Ovarian endometriosis
Adenomyosis: a particular endometriosis
Adenomyosis is a form particularly of endometriosis endometriotic implants that are located in the thickness of the uterine muscle (Myometrium). This alters uterine architecture and function. The uterus is more voluminous expected, tender and painful. The patient manifests abundant menstrual bleeding and pain.
Surgical vision
Laparoscopy in endometriosis:
You have access to the pelvis in a way minimally invasive, with less collateral surgical lesion, excellent control of the disease and rapid clinical recovery with laparoscopy. The method is based on the abdominal entry of fine instruments guided by high-resolution video. They enter between 3 and 4 abdominal ports, one in the navel (invisible) and 2 on each side of the abdomen below the navel (less than 10 mm).
In the operating room, we continue the intervention through the use of TV monitors strategically placed so that all personnel have appropriate image.
To breathe air into the abdomen organs separate giving us visual field for carrying out the operations indicated in the pelvic organs.

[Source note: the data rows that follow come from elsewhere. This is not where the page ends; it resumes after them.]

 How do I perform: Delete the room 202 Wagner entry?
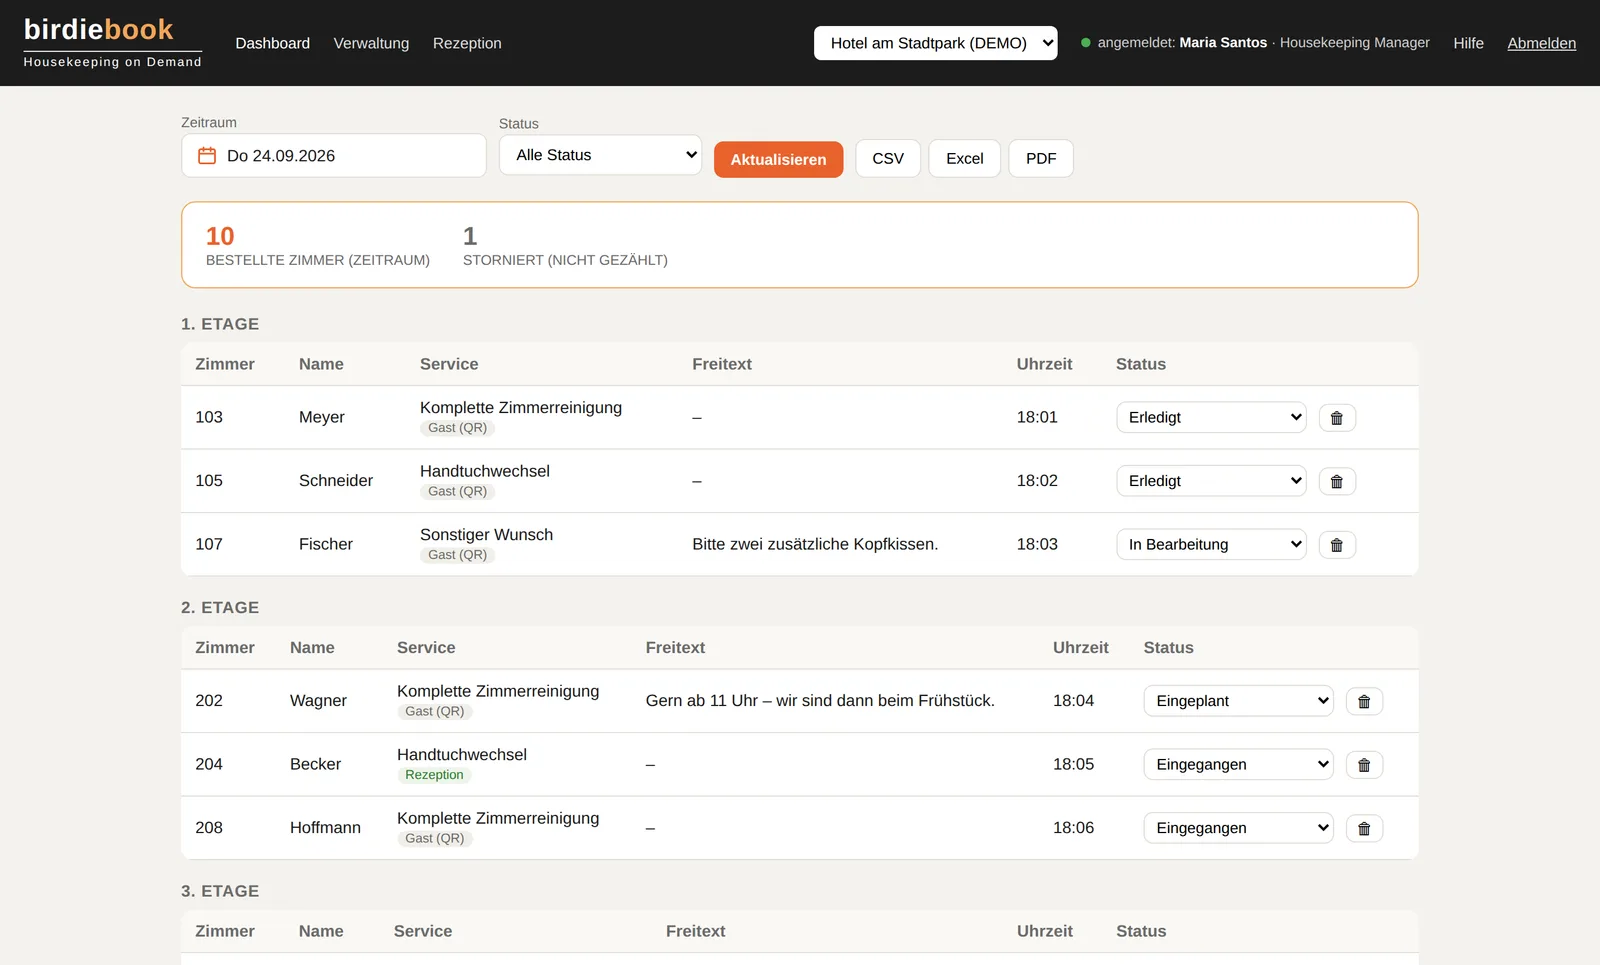pyautogui.click(x=1364, y=701)
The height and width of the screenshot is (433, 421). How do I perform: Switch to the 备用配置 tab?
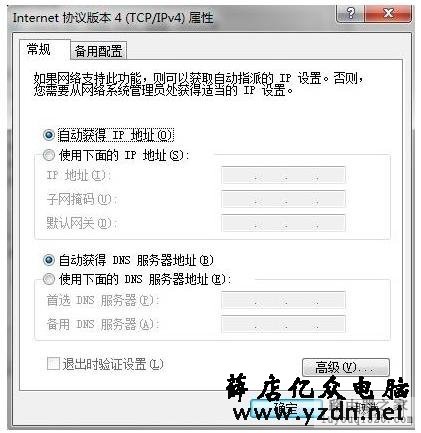click(x=99, y=51)
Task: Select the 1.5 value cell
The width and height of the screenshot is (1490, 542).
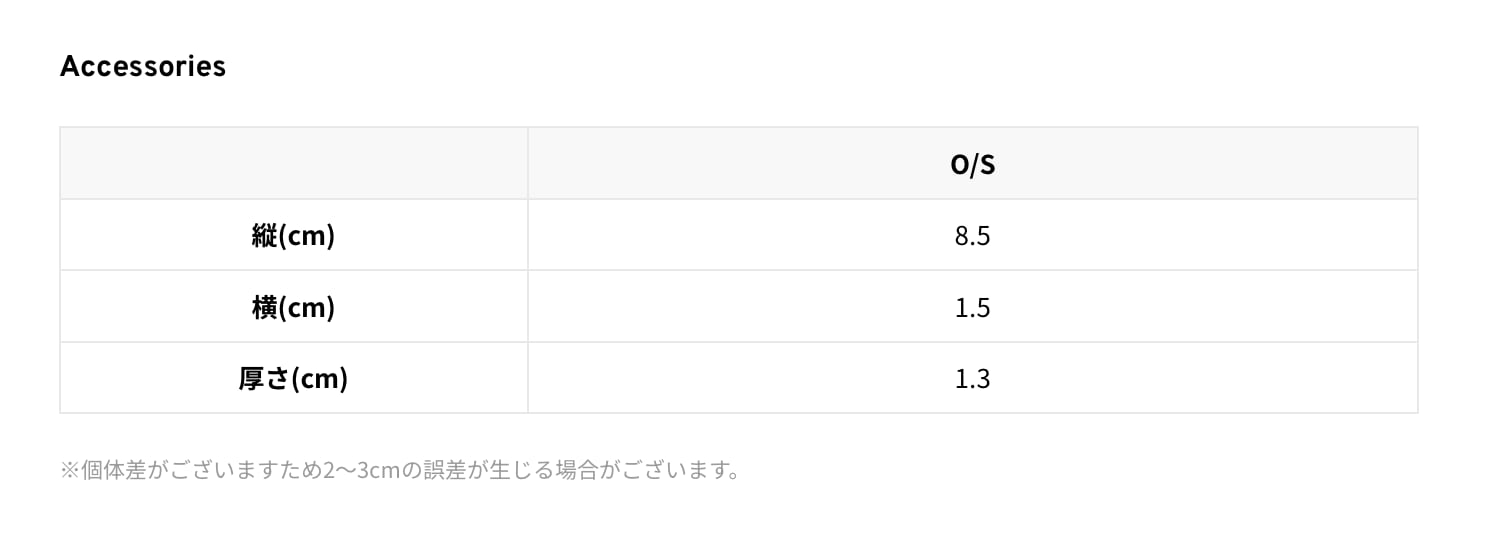Action: click(972, 307)
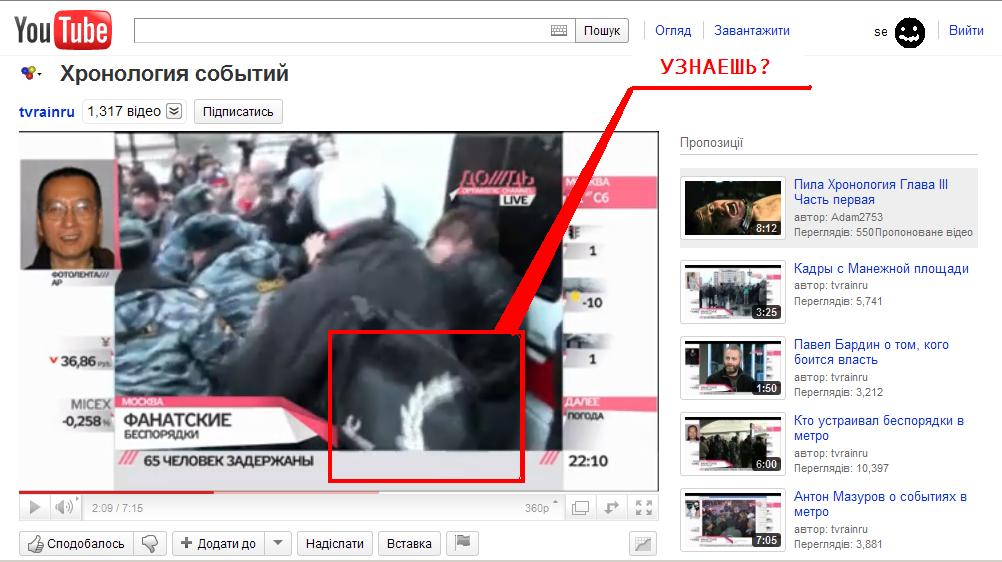Open the Завантажити menu item

751,31
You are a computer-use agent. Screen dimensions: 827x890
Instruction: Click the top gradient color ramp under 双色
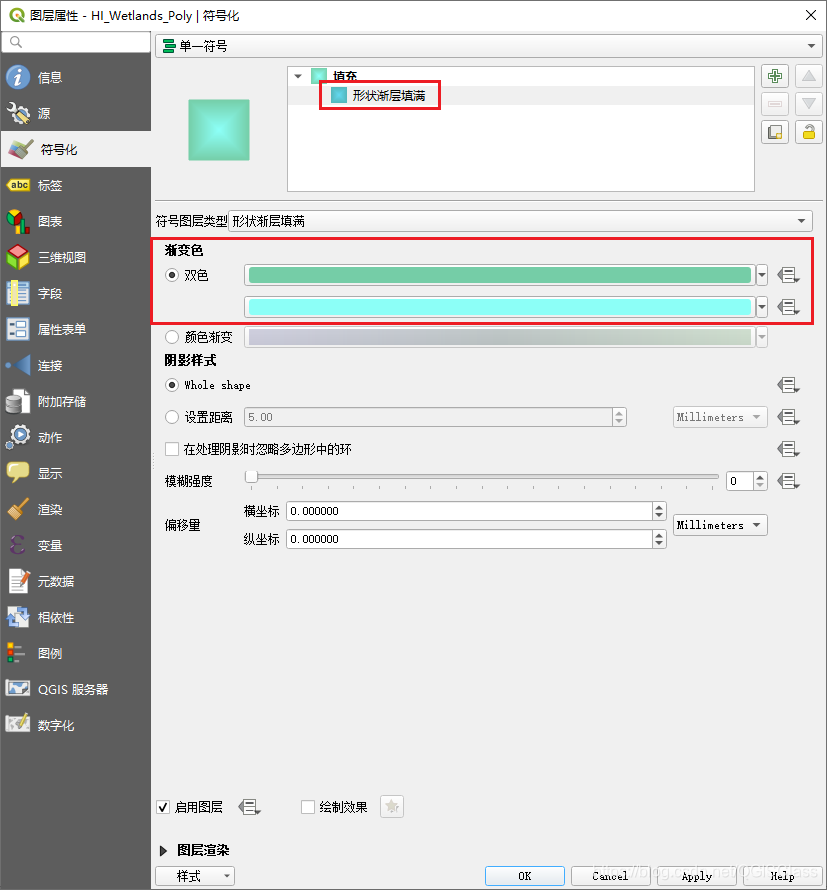(x=495, y=274)
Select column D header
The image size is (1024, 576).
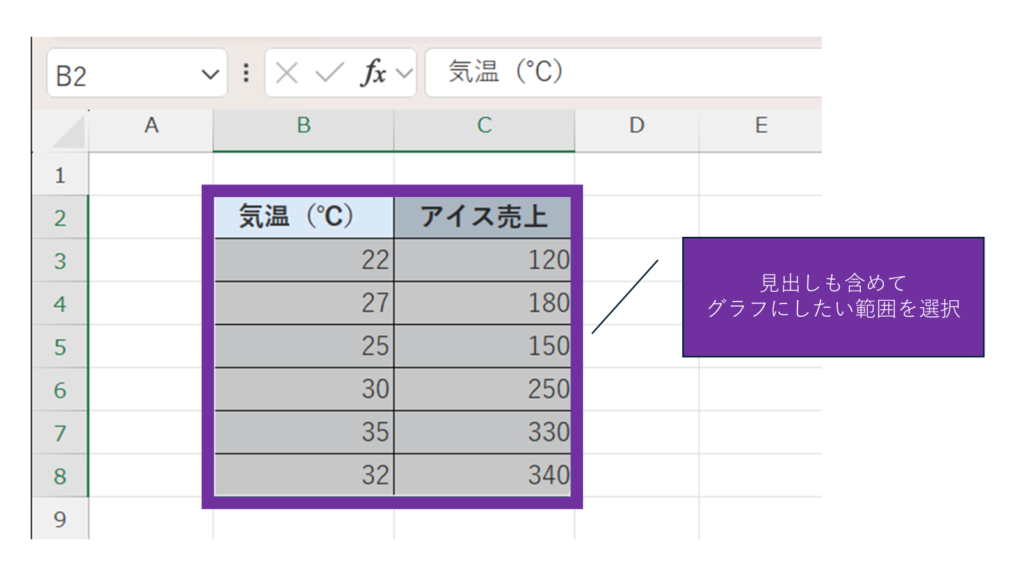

Given that wounds are very small and that the internal manipulation is minimum (minimally invasive surgery) postoperative pain and recovery is low and fast, respectively.

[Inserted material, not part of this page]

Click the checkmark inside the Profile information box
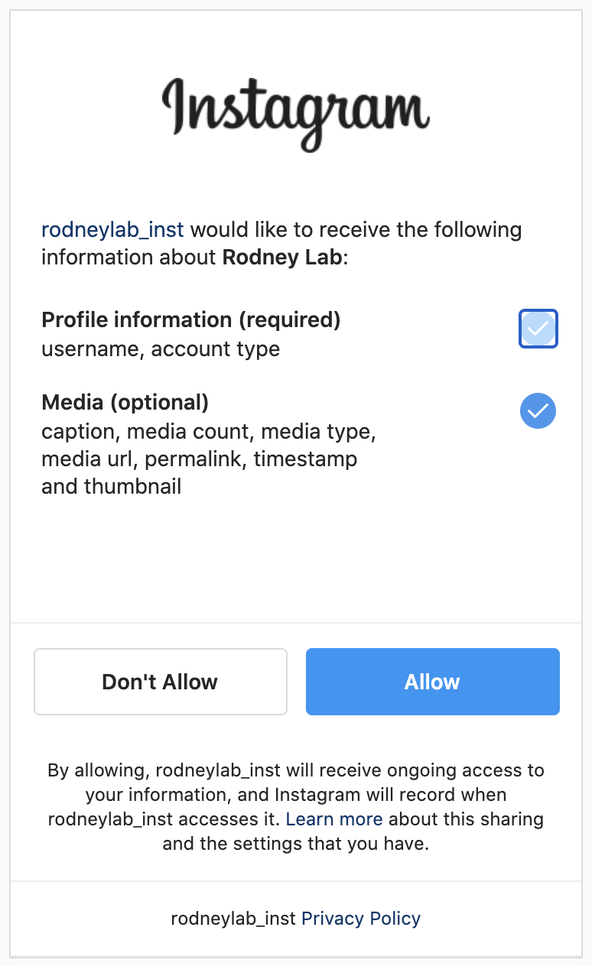 pos(537,328)
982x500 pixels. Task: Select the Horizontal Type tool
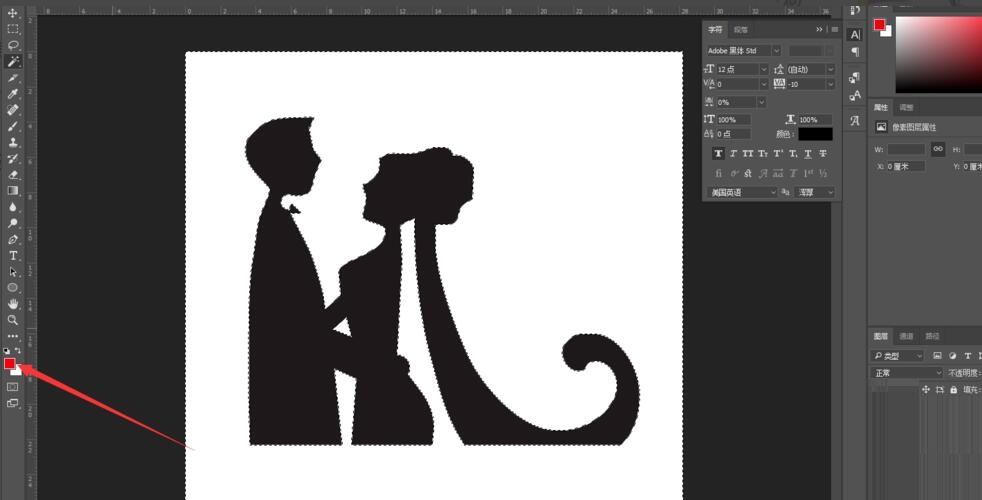coord(13,256)
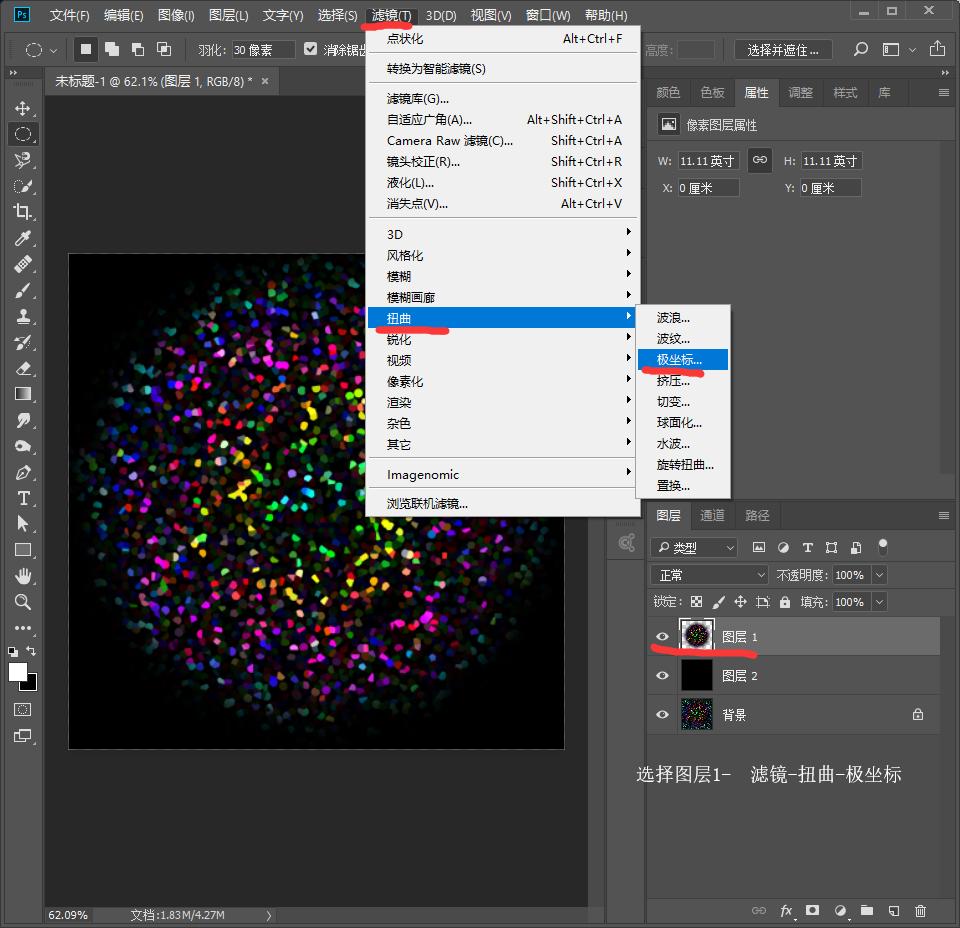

Due to some cases of inadvertent castration in the woman who has suffered several interventions because of their endometriosis, we have adopted a scheme very conservative, especially if it's ovarian endometriosis, to prevent the removal of ovarian tissue. We accept greater residual disease and manage the remaining schemes hormonal or antihormone to avoid multiple interventions and the risk of castration.
Vicariante hemorrhage: a very rare case
Menstruation Vicariante: menstrual bleeding in organs other than the uterus. Patient with no previous surgery bleeding menstrual and umbilical monthly. There have been cases of lacrimal endometriosis which would explain cases of
Famous endometriosis
Marilyn Monroe (1926-1962), famous actress from the 1950s, perhaps unknown to recent generations, suffered severely due to endometriosis, such was the seriousness of his condition that destroyed their marriages (3), their desire to have babies, career acting in Hollywood and eventually his life.
It was intervened on several occasions by the disease. In this photo you can see the scar left by the removal of the gallbladder, the only intervention of the 7 that you had, that was not related to endometriosis. Pelvic scarring are cross-cutting and are not seen in this picture.